= Generalized suffix tree =

Suffix tree for the strings ABAB and BABA. Suffix links not shown.

In computer science, a generalized suffix tree is a suffix tree for a set of strings. Given the set of strings $D=S_1,S_2,\dots,S_d$ of total length $n$, it is a Patricia tree containing all $n$ suffixes of the strings. It is mostly used in bioinformatics.

== Functionality ==
It can be built in $\Theta(n)$ time and space, and can be used to find all z occurrences of a string P of length m in $O(m + z)$ time, which is asymptotically optimal (assuming the size of the alphabet is constant).

When constructing such a tree, each string should be padded with a unique out-of-alphabet marker symbol (or string) to ensure no suffix is a substring of another, guaranteeing each suffix is represented by a unique leaf node.
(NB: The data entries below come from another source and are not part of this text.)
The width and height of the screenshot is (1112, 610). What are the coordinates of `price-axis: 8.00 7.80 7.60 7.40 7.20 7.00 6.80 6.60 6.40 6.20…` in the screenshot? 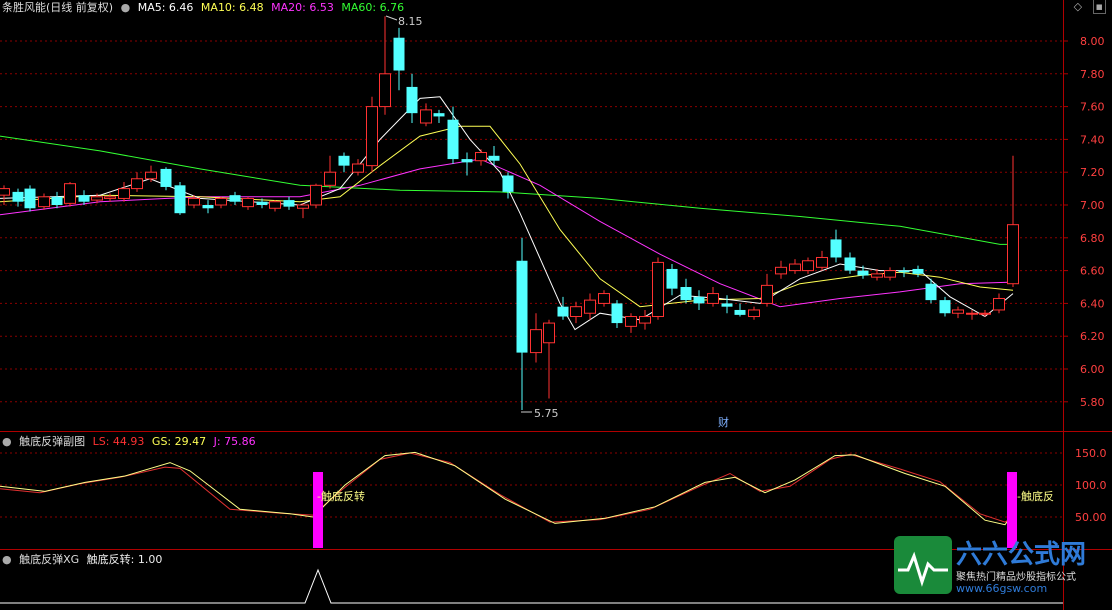 It's located at (1084, 222).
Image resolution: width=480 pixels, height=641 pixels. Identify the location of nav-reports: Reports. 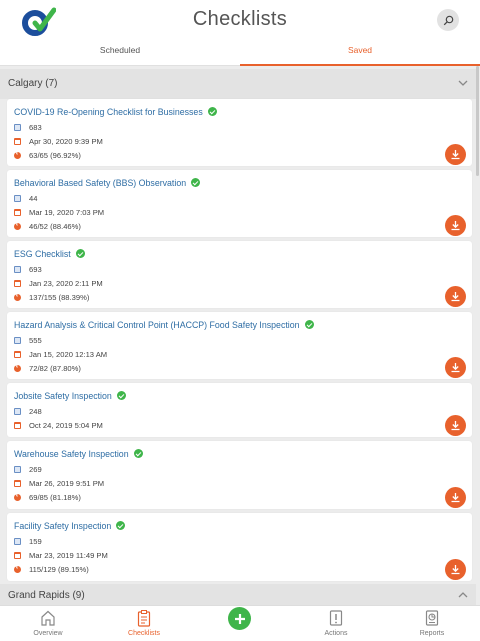
(432, 624).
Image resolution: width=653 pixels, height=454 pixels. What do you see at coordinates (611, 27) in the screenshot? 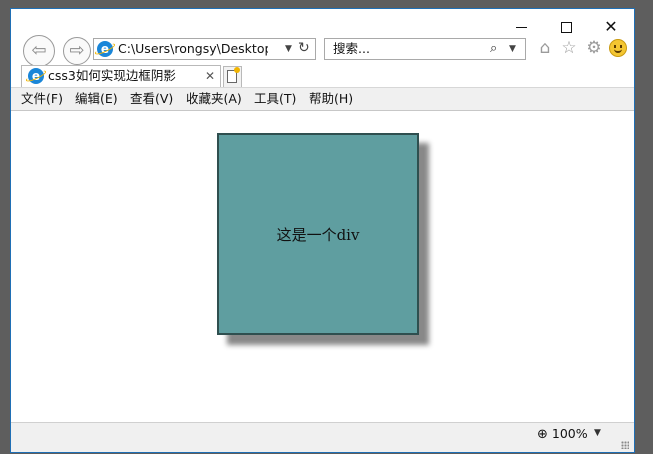
I see `close-window-button: ✕` at bounding box center [611, 27].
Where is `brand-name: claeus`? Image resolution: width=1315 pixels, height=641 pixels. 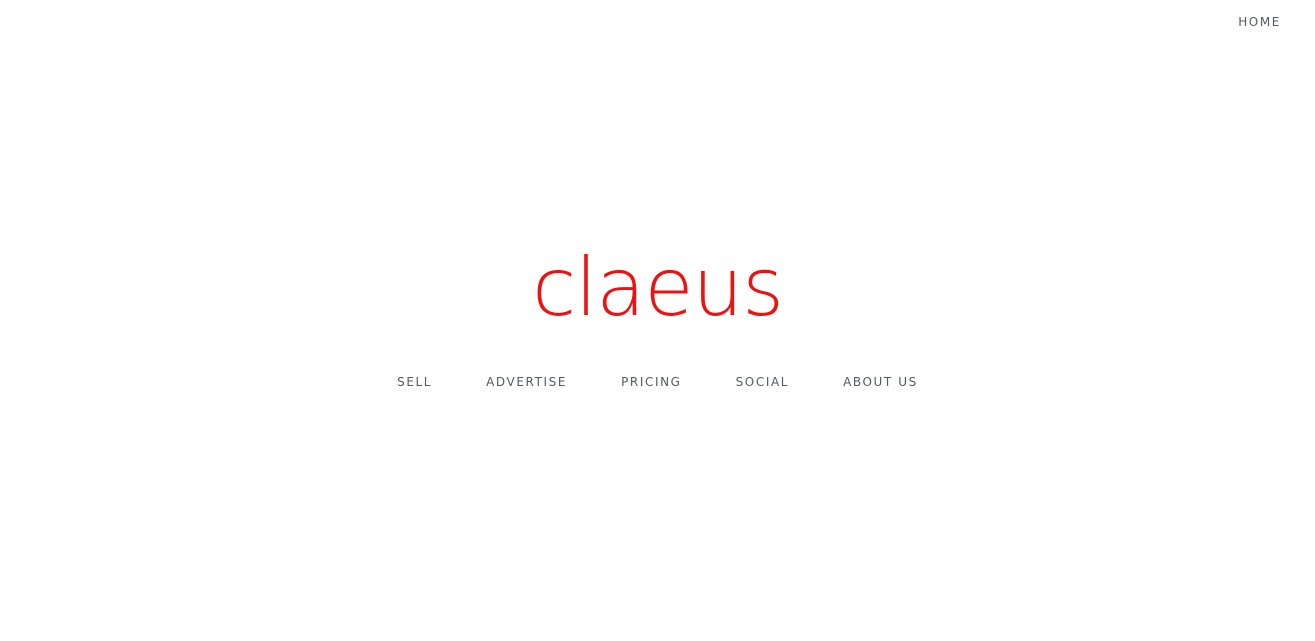
brand-name: claeus is located at coordinates (658, 288).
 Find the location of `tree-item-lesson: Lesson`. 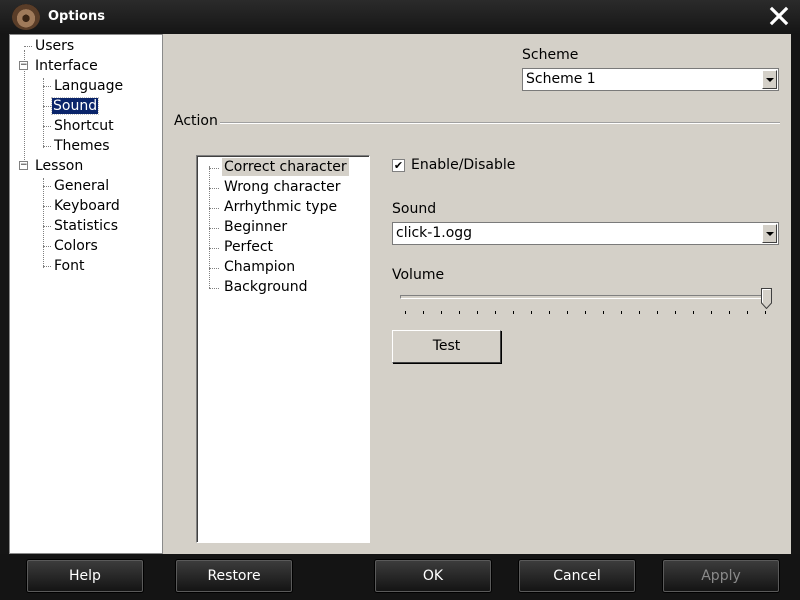

tree-item-lesson: Lesson is located at coordinates (59, 166).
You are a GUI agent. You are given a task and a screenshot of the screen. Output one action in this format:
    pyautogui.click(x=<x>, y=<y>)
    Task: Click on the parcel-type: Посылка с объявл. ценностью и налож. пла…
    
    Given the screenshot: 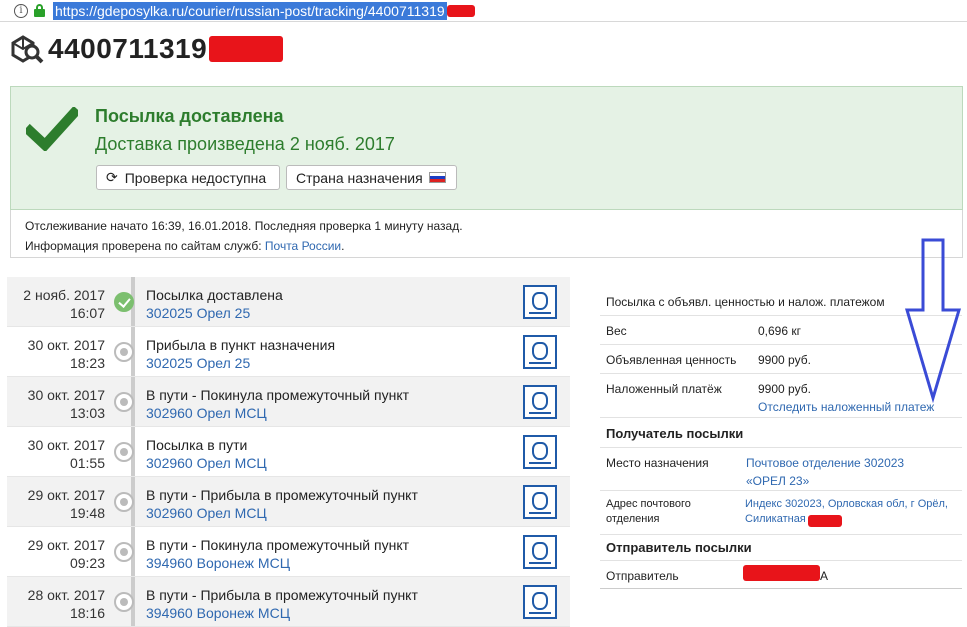 What is the action you would take?
    pyautogui.click(x=746, y=302)
    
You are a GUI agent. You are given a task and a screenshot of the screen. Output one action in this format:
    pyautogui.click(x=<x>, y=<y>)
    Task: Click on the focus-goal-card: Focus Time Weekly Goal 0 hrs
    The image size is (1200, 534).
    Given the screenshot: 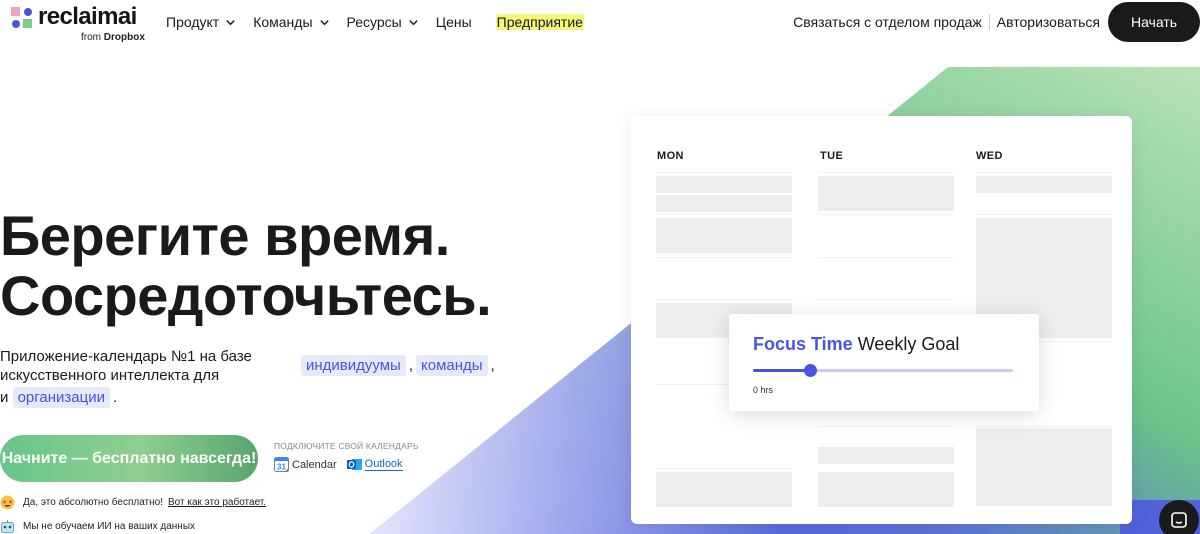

Algorithms for constructing a GST include Ukkonen's algorithm (1995) and McCreight's algorithm (1976).

== Example ==
A suffix tree for the strings ABAB and BABA is shown in a figure above. They are padded with the unique terminator strings $0 and $1. The numbers in the leaf nodes are string number and starting position. Notice how a left to right traversal of the leaf nodes corresponds to the sorted order of the suffixes. The terminators might be strings or unique single symbols. Edges on $ from the root are left out in this example.

== Alternatives ==
An alternative to building a generalized suffix tree is to concatenate the strings, and build a regular suffix tree or suffix array for the resulting string. When hits are evaluated after a search, global positions are mapped into documents and local positions with some algorithm and/or data structure, such as a binary search in the starting/ending positions of the documents.